Anola, Manitoba is located 25 kilometres east of Winnipeg in the Rural Municipality of Springfield. Like the other communities along Highway 15, it owes its creation to the arrival of the railway.
In 1906, noted railway contractor J. D. McArthur began construction on a $15 million rail line, a partnership between the National Transcontinental Railway and Grand Truck Pacific Railway, from Transcona into Northwest Ontario. The following year, the siding of “Free Port” was established. It was renamed Anola in 1912.
Development of the community was slow to start. A reporter traveling the rail line in June 1909 noted that the Free Port train station was under construction. The first store is said to have appeared around 1915.
While many of the communities along the Manitoba portion of this rail line have all but disappeared over the course of the century, Anola’s location at the junction of two highways has worked in its favour. It currently has a population of around 200 and boasts a school, museum and numerous businesses that serve the wider trading area.
Anola School (1968)
736 Academy Street
Classified ads first appeared in Winnipeg newspapers in July 1912 seeking a “female teacher holding a second-class certificate” for the newly created Anola School District No. 1602. The winning candidate was Miss Margaret Murray.

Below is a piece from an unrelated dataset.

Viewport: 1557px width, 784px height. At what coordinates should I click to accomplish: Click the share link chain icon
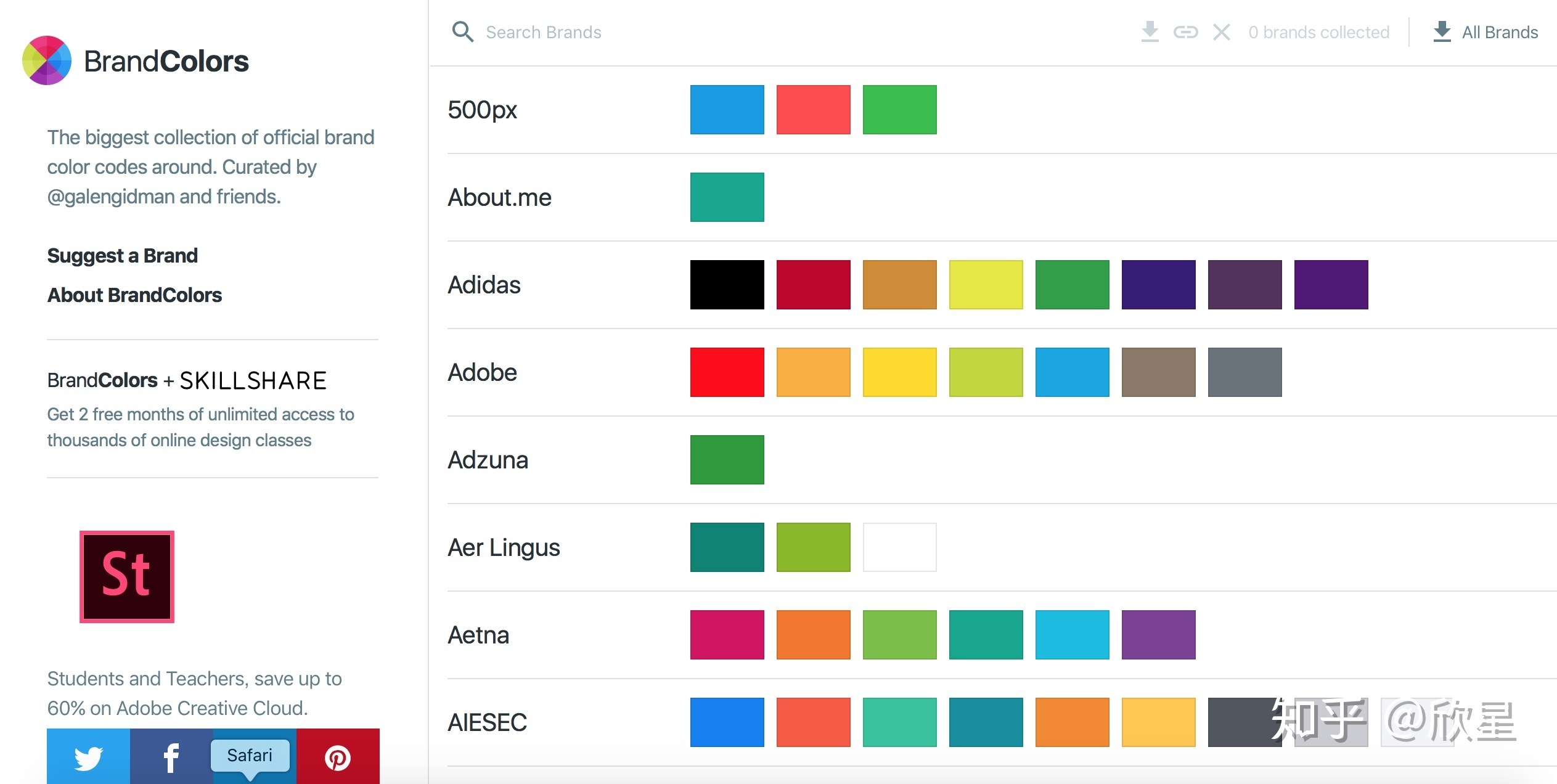1185,32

The region was dotted with one-room schoolhouses until the mid-1960s when school consolidation was imposed on the area. Between 1963 and 1966, several schools merged under the name Anola Consolidated School District. For three of them, Anola, McDavid, and Uppingham, the merger was a literal one as their schoolhouses were moved to the same site o form a campus until a new school could be built.
The Anola Consolidated School District was short lived as it was absorbed by the Transcona-Springfield School Division in 1967. That same year, Winnipeg architects Waisman Ross Blankstein Koop Gilmor Hanna, now known as Number 10 Architectural Group, were hired to design the new Anola School. The firm was making a name for itself in the late 1960s for such landmark buildings as Saskatoon’s Mendel Art Gallery, the Manitoba Theatre Centre and the University of Manitoba’s Students Union Building.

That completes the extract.